_Aim of the exercise_: Beginning with the line that holds "Instruction: Toggle bold", write out each line exactly as it stands until the end of the data, and include no pictures.

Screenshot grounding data
------------------------------------

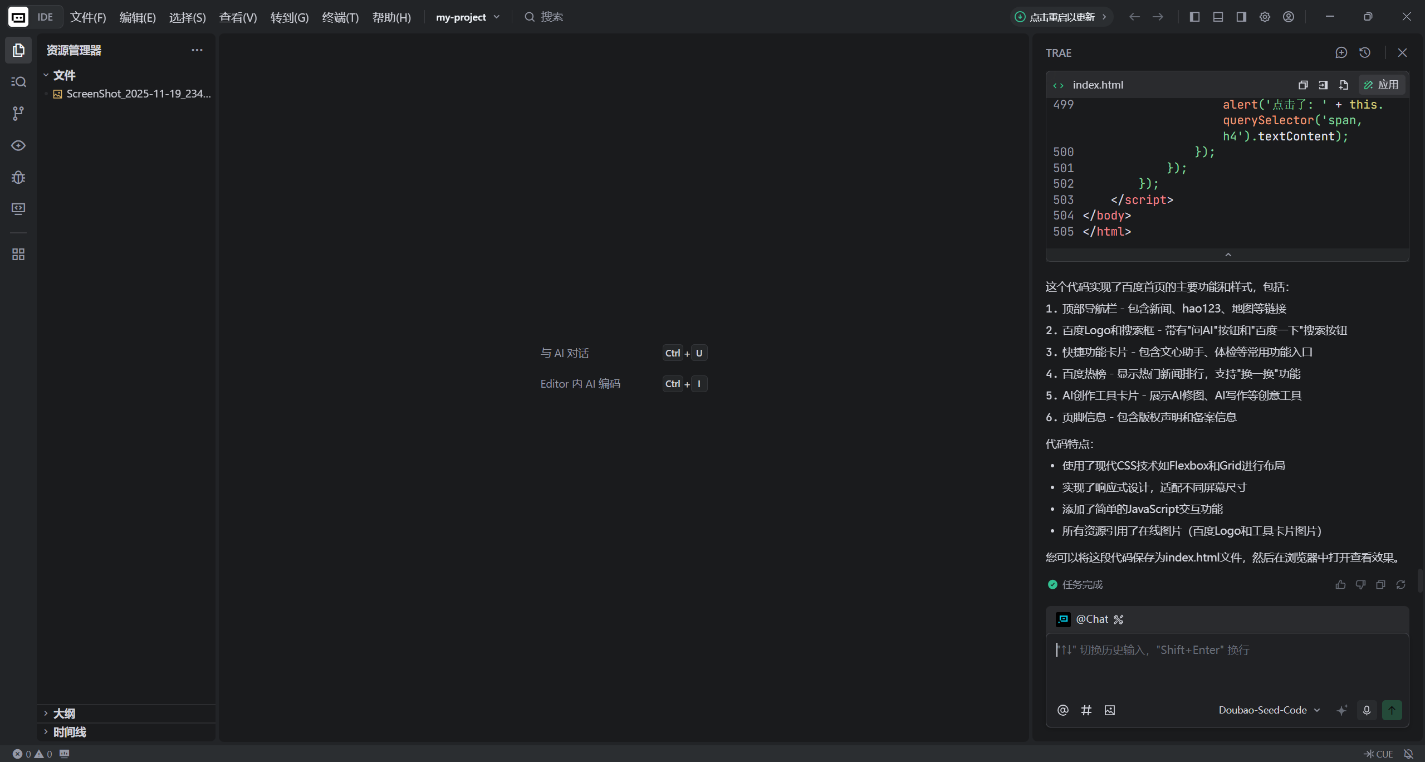Toggle the left primary sidebar layout
Viewport: 1425px width, 762px height.
tap(1194, 17)
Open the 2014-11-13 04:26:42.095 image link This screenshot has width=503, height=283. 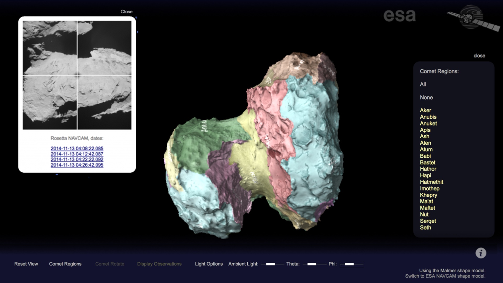(77, 165)
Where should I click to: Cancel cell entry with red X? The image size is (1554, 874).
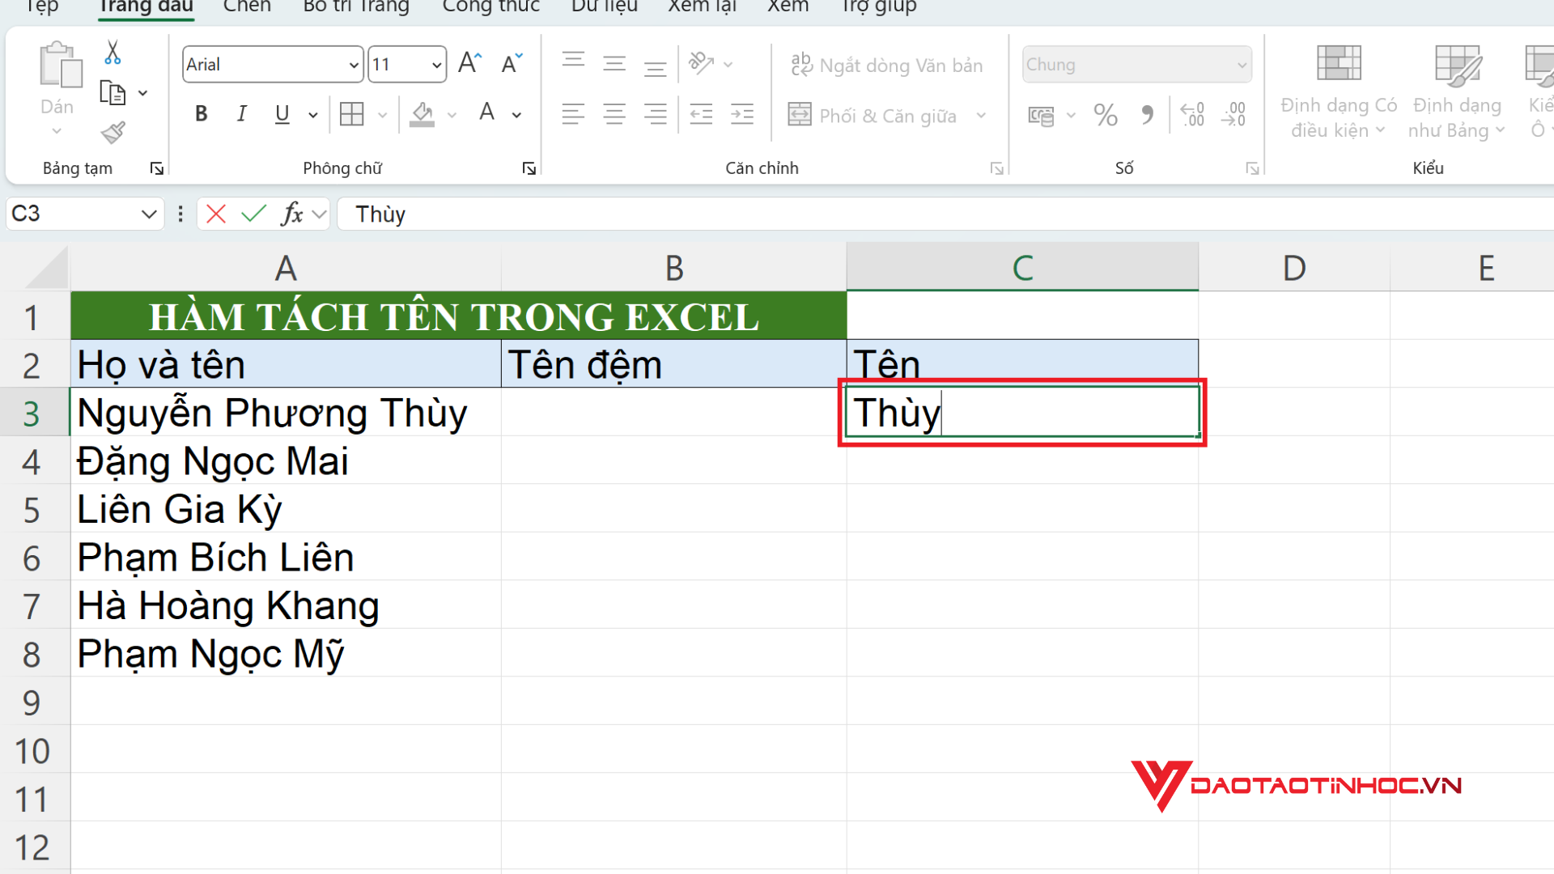216,214
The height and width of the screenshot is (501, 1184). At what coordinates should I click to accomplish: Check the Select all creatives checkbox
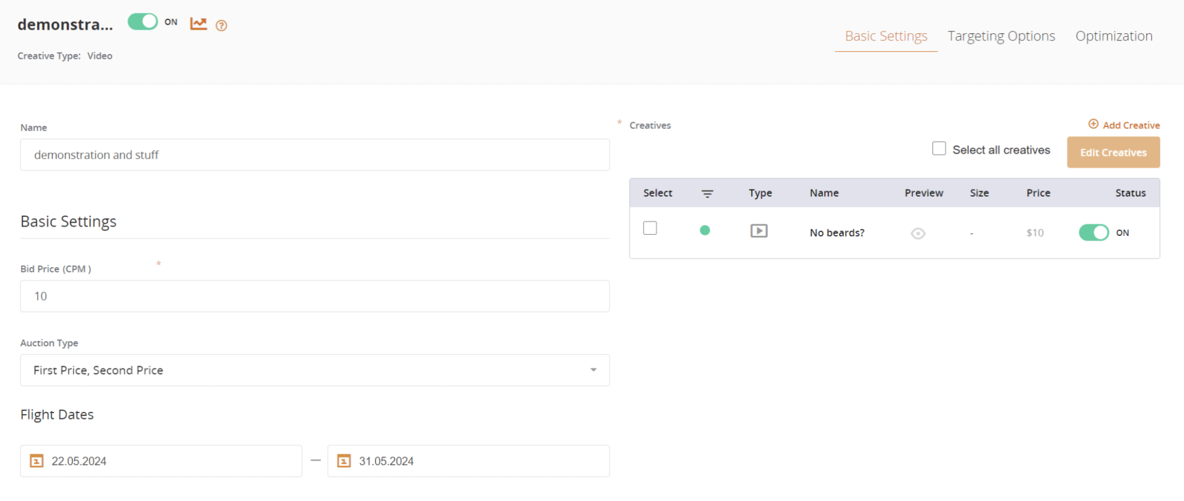pos(939,149)
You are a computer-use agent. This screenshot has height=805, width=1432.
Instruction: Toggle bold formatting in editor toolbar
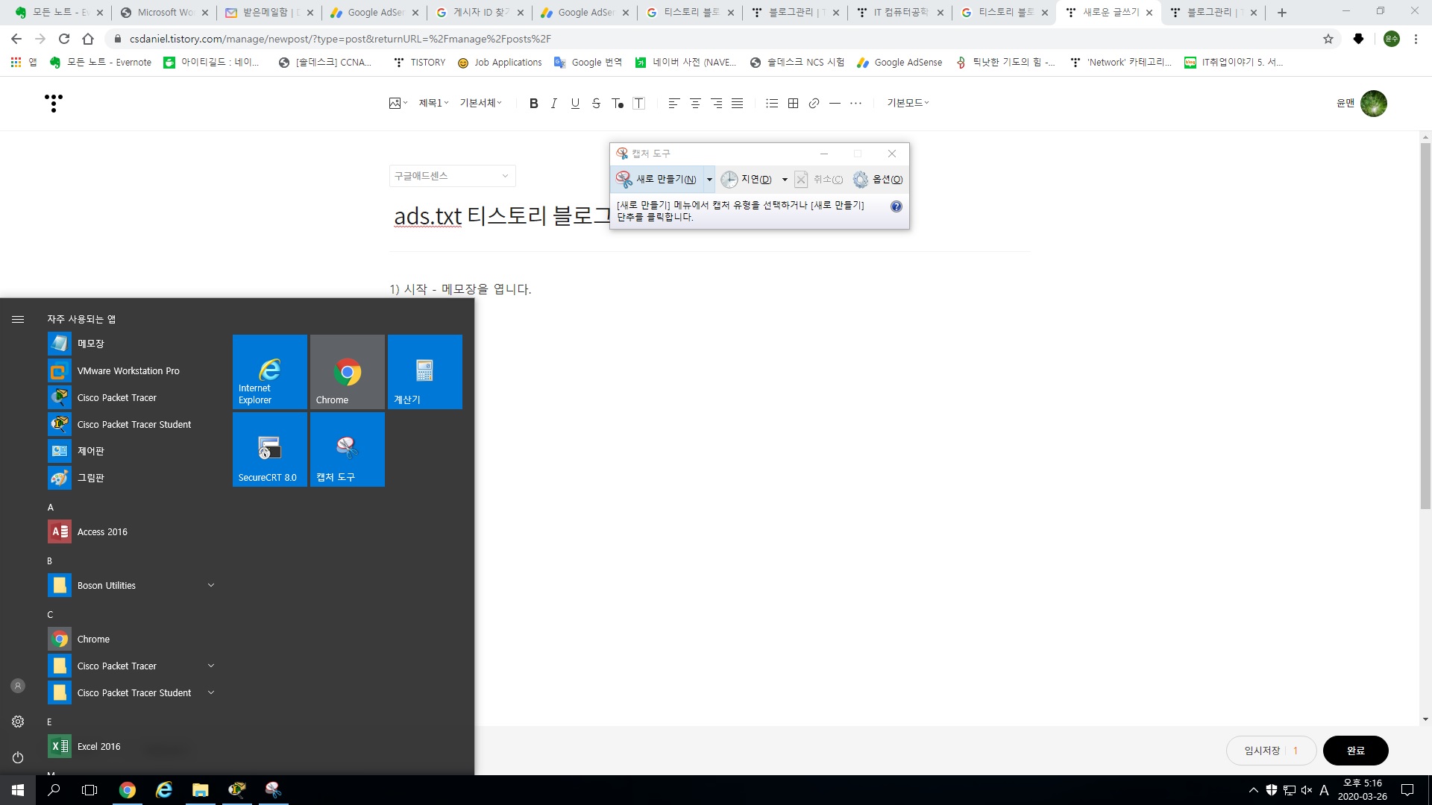[x=533, y=104]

------------------------------------

_Result below_:
Instruction: Toggle bold formatting in editor toolbar
[x=533, y=104]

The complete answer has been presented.